The finding was confirmed by the National Centre for Foreign Animal Diseases in Winnipeg, which compared amino acid sequences from three of the virus's genes to those of the pandemic virus, said Dr. Jim Clark, national manager of disease control for the Canadian Food Inspection Agency's terrestrial animal health division.
Clark said the lab is currently trying to grow virus from samples taken from the turkeys to do a full comparison, but CFIA feels confident the virus that caused the outbreak is the pandemic H1N1.
The finding will be of keen interest internationally. While swine producers in a number of countries have reported finding the new H1N1 virus in pigs, the only other report of infected turkeys came from Chile, in August. Some experts have privately questioned whether that finding was real or the result of contamination of specimens.
Announcement of the outbreak comes just days after the publication of a study that suggested turkeys are not susceptible to the pandemic virus. The work, done by researchers in Italy, was published late last week in the online journal Eurosurveillance.
Well-known influenza researcher Dr. Ilaria Capua and colleagues at the OIE collaborating centre for infectious diseases at the human-animal interface in Venice tried to infect turkeys with the new H1N1 virus. The OIE is the acronym used by the Paris-based World Organization for Animal Health.
Turkeys are generally very susceptible to influenza viruses and one would expect to see illness among birds if they became infected with a flu virus, Capua said in an interview Tuesday.
But while her team exposed turkeys to massive doses of H1N1 virus, they saw no evidence of infection in the birds. Nor did they find any evidence of virus in the lungs, blood or tissues of the turkeys. Capua said teams of researchers in Britain, Germany and the U.S. have also tried to experimentally infect turkeys, also without success.
She said a lot of questions need to be answered about the new discovery in Ontario, including whether the full genetic sequence of the virus matches the pandemic virus.

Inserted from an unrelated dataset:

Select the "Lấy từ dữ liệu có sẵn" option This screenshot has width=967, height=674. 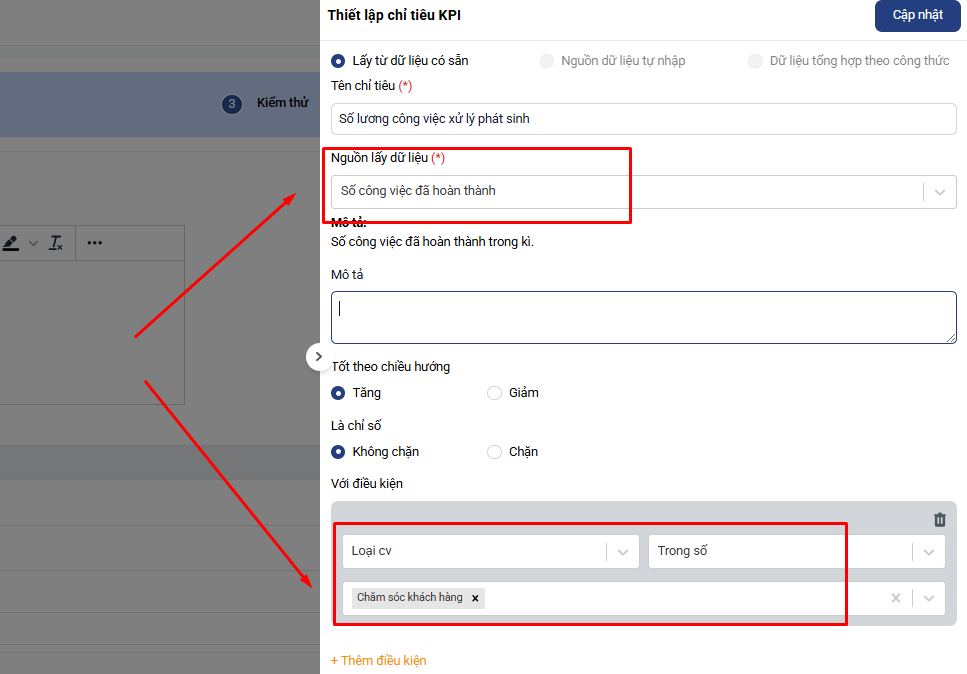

"Before we say that this virus can spill into turkeys or into birds, I would really make sure that it's the right virus. And that there's no possible concern about any human error or contamination and that all the internal genes have been sequenced," said Capua.
But unpublished work from Canada suggests turkeys can catch this virus. Clark said scientists at the National Centre for Foreign Animal Diseases were able to infect turkeys with the pandemic virus.
"Since we know that the genetic makeup of the virus does have some avian components to it, it's not surprising to us that we have a poultry flock - a turkey flock - that is infected," he noted.
Halvorson, who said Minnesota has seen swine influenza outbreaks in turkey operations frequently over the last 20 years, said the new pandemic virus is posing real challenges for livestock producers.
While the female turkeys used for breeding purposes have shown themselves to be "exquisitely" sensitive to influenza viruses of both swine and avian origin, there's never before been evidence of the birds being infected with human flu viruses.
"We've never, ever found that or suspected it of happening. So this is kind of new, you know," he said. "For both the turkey industry and the swine industry, it's quite new. How do you protect your animals from a human infection?"